Originally posted Tuesday, May 29, 2012
As the South Carolina House has passed a gold bill, currently due for consideration in its Senate, an historically colorful connection emerges.
One of Edgar Allen Poe’s most famous and influential stories, The Gold-Bug, was set on Sullivan’s Island in South Carolina.
“Gold Bug” is a familiar epithet for proponents of the gold standard.
(The William McKinley presidential campaign appropriated it as a theme used as a campaign lapel pin — much as the American colonial revolutionaries appropriated “Yankee Doodle” from an epithet used to ridicule them by the British.)
Poe’s story begins:
MANY years ago, I contracted an intimacy with a Mr. William Legrand. He was of an ancient Huguenot family, and had once been wealthy; but a series of misfortunes had reduced him to want. To avoid the mortification consequent upon his disasters, he left New Orleans, the city of his forefathers, and took up his residence at Sullivan’s Island, near Charleston, South Carolina.
Poe describes the bug:
It was a beautiful scarabaeus, and, at that time, unknown to naturalists — of course a great prize in a scientific point of view. There were two round, black spots near one extremity of the back, and a long one near the other. The scales were exceedingly hard and glossy, with all the appearance of burnished gold.
… which is to serve as a plumb weight in locating the buried treasure.
In its climactic scene:
We now worked in earnest, and never did I pass ten minutes of more intense excitement. During this interval we had fairly unearthed an oblong chest of wood, which, from its perfect preservation, and wonderful hardness, had plainly been subjected to some mineralizing process — perhaps that of the Bi-chloride of Mercury. This box was three feet and a half long, three feet broad, and two and a half feet deep. It was firmly secured by bands of wrought iron, riveted, and forming a kind of trellis-work over the whole. On each side of the chest, near the top, were three rings of iron — six in all — by means of which a firm hold could be obtained by six persons. Our utmost united endeavors served only to disturb the coffer very slightly in its bed. We at once saw the impossibility of removing so great a weight. Luckily, the sole fastenings of the lid consisted of two sliding bolts. These we drew back — trembling and panting with anxiety. In an instant, a treasure of incalculable value lay gleaming before us.

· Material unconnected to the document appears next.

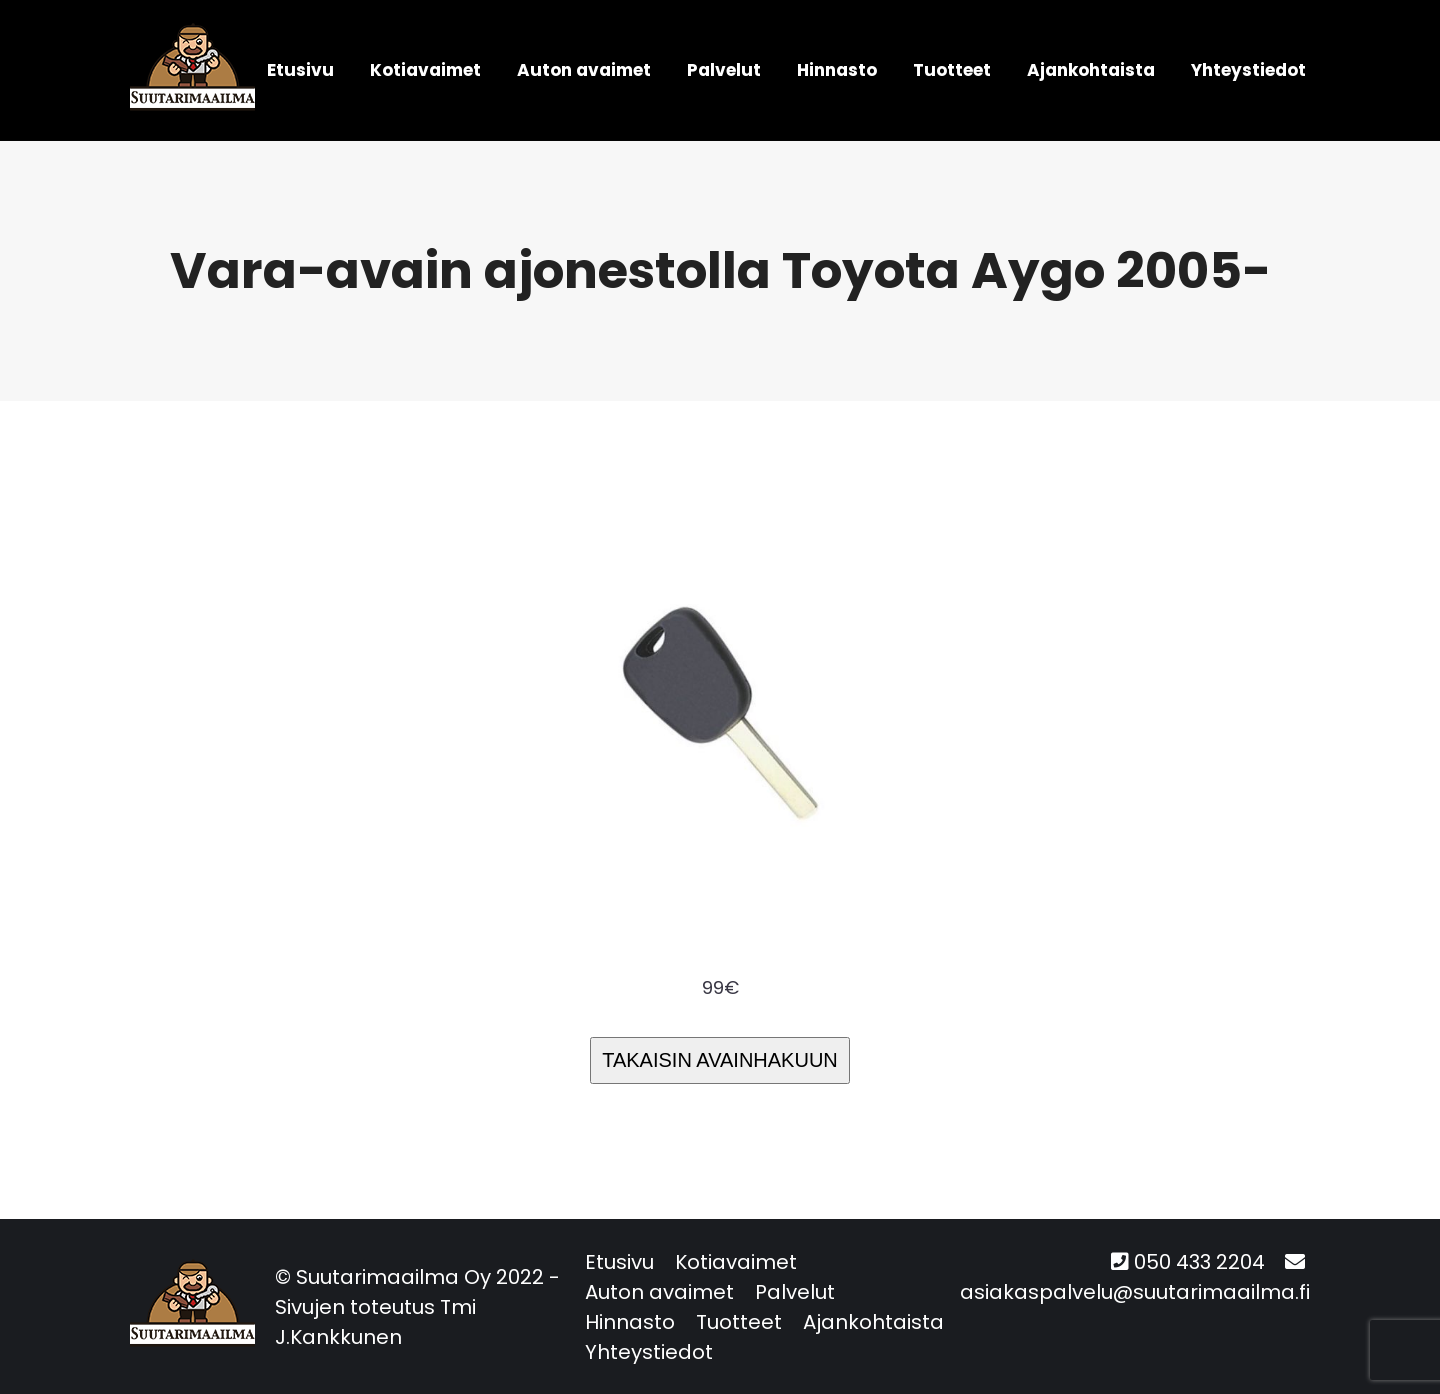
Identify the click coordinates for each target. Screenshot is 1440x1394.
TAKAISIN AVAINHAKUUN (720, 1060)
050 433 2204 (1199, 1262)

As the rays of the lanterns fell within the pit, there flashed upwards, from a confused heap of gold and of jewels, a glow and a glare that absolutely dazzled our eyes.
Gold has been, for recorded history, and remains today, integral to human culture and human imagination. It is no more the property of any party or faction than is oxygen, is iconic, and uniquely well suited to the role of a neutral monetary base. Gold has integrity and has proven, over millenia, to hold value and create a strong, supple, framework for enterprise and for personal, national, and world prosperity.